Oeceoclades quadriloba

Scientific classification
- Kingdom: Plantae
- Clade: Tracheophytes
- Clade: Angiosperms
- Clade: Monocots
- Order: Asparagales
- Family: Orchidaceae
- Subfamily: Epidendroideae
- Genus: Oeceoclades
- Species: O. quadriloba
- Binomial name: Oeceoclades quadriloba (Schltr.) Garay & P.Taylor
- Synonyms: Eulophia quadriloba Schltr.; Eulophidium quadrilobum (Schltr.) Schltr.; Lissochilus quadrilobus (Schltr.) H.Perrier;

= Oeceoclades quadriloba =

- Genus: Oeceoclades
- Species: quadriloba
- Authority: (Schltr.) Garay & P.Taylor
- Synonyms: Eulophia quadriloba Schltr., Eulophidium quadrilobum (Schltr.) Schltr., Lissochilus quadrilobus (Schltr.) H.Perrier

Species of orchid

Oeceoclades quadriloba is a terrestrial orchid species in the genus Oeceoclades that is native to Eswatini, southern Zimbabwe, and western Madagascar.

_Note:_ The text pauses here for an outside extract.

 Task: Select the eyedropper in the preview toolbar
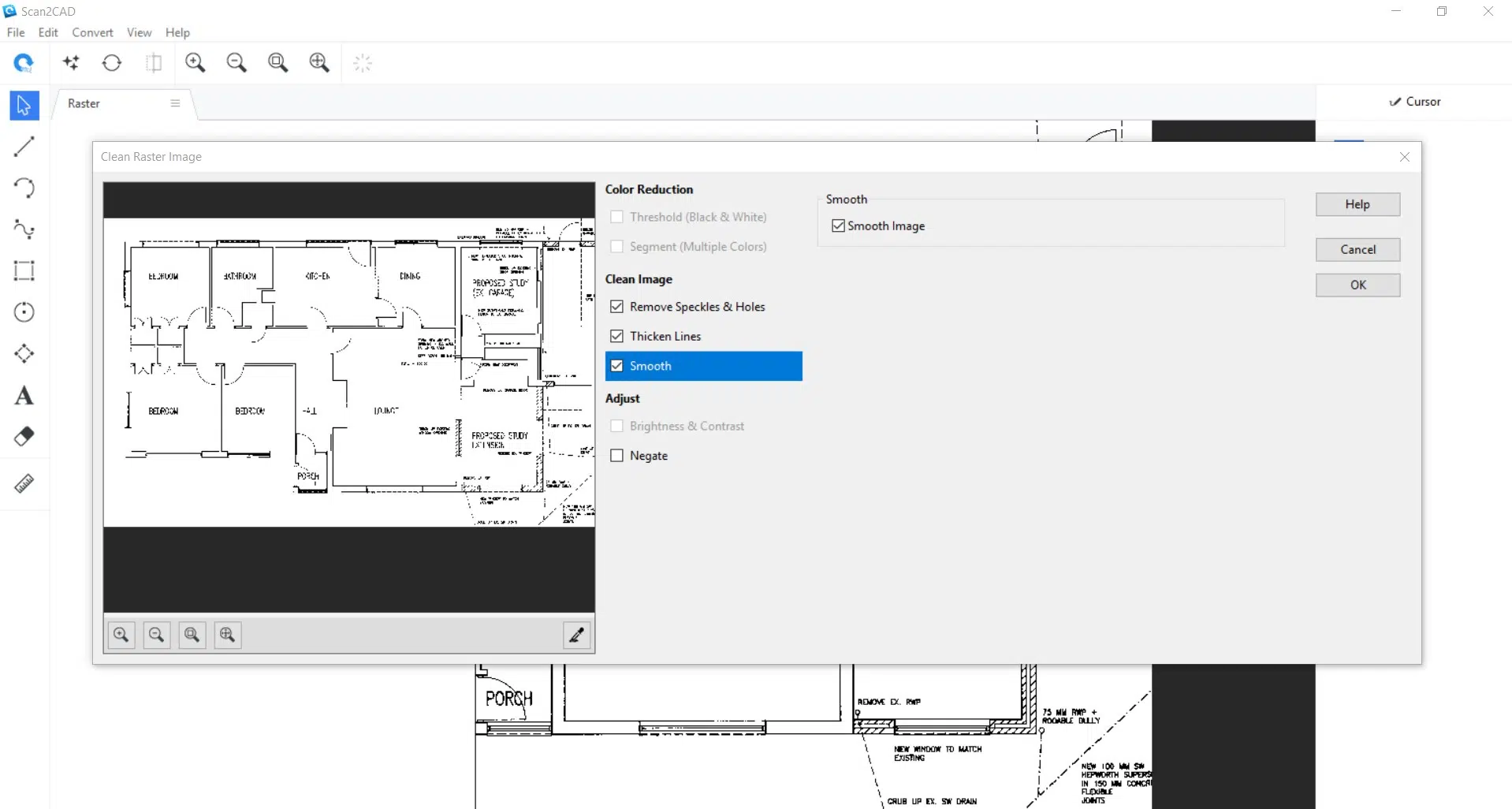(576, 635)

It was first described by the German botanist Rudolf Schlechter in 1913 as Eulophia quadriloba. Schlechter later moved this species to the genus Eulophidium in 1925. It was again moved to the genus Lissochilus by the French botanist Joseph Marie Henry Alfred Perrier de la Bâthie in 1941 and last transferred the genus Oeceoclades in 1976 by Leslie Andrew Garay and Peter Taylor. Garay and Taylor noted that structure of the labellum is unique in the genus and resembles that of an Asian genus of orchids, Grosourdya. The spur is longer than the midlobe of the labellum.